Carbon doped TiO2 nanotubes photoanodes prepared by in-situ anodic oxidation of Ti-foil in acidic and organic medium with photocurrent enhancement

Carbon doped titanium oxide nanotubular arrays (C-TNT) were successfully fabricated in highly ordered arrays by in-situ anodic oxidation of titanium foil to enhance the photoelectrochemical performance of titanium oxide nanotubular arrays (TNT) under visible light. The carbon doped titanium oxide nanotube was achieved via an in-situ anodic oxidation of titanium foil at 20 V in acidic and organic media with 0.5 and 1 wt% carbon source (polyvinyl alcohol, PVA) at room temperature. The carbon was incorporated from PVA into the titanium oxide nanotubular arrays during the anodic oxidation process. FESEM micrographs of the nanotubular arrays of C-TNT showed uniform vertical nanotubes. The external shapes of the pores and structures of the nanotubular arrays of C-TNT were affected by the percentage of PVA in both of the electrolytes.

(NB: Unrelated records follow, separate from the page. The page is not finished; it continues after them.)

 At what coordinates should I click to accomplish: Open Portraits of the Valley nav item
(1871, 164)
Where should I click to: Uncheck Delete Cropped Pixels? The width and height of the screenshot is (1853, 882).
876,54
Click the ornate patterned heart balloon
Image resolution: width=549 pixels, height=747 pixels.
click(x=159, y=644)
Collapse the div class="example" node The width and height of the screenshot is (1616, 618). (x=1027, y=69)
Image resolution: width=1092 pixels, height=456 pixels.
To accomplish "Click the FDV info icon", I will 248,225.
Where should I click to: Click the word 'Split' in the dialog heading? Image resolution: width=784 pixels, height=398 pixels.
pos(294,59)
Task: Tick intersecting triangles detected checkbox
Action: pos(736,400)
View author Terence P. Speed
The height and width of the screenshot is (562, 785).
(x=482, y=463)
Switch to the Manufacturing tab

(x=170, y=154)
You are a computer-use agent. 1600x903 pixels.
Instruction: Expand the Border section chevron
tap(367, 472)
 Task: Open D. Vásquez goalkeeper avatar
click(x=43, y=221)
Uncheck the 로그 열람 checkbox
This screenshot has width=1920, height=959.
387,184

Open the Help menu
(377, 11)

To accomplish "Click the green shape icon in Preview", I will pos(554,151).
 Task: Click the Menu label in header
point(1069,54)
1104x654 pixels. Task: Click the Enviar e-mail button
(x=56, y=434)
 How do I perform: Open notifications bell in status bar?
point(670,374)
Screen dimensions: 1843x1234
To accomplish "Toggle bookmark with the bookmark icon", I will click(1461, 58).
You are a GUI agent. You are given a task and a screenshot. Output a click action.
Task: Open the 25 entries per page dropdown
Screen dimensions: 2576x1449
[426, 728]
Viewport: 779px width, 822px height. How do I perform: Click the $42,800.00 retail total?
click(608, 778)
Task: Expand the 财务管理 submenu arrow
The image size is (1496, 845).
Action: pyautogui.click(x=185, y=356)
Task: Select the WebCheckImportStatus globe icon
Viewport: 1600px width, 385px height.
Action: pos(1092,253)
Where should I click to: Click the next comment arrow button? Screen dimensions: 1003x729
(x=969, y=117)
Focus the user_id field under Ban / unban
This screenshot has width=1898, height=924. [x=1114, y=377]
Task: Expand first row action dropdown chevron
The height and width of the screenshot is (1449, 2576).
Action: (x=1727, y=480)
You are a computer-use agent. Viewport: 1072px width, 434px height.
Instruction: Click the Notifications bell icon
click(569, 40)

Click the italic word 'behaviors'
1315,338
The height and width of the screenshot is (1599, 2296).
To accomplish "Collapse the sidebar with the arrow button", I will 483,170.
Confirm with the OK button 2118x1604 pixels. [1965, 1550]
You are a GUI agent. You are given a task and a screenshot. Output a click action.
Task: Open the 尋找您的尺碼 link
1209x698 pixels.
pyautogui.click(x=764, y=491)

The amounts of C incorporated into TNT increased linearly with the amount of PVA introduced into the electrolyte. The morphology of the C-TNT produced by in-situ doping is superior in terms of uniformity, and the nanotubes grow in the preferred z-direction compared to C-TNT obtained using a post doping technique. The influence of the carbon contents on the photocurrent densities of C-TNT photoanodes was tested in a photoelectrochemical cell, and the current–potential (I–V) profiles were established.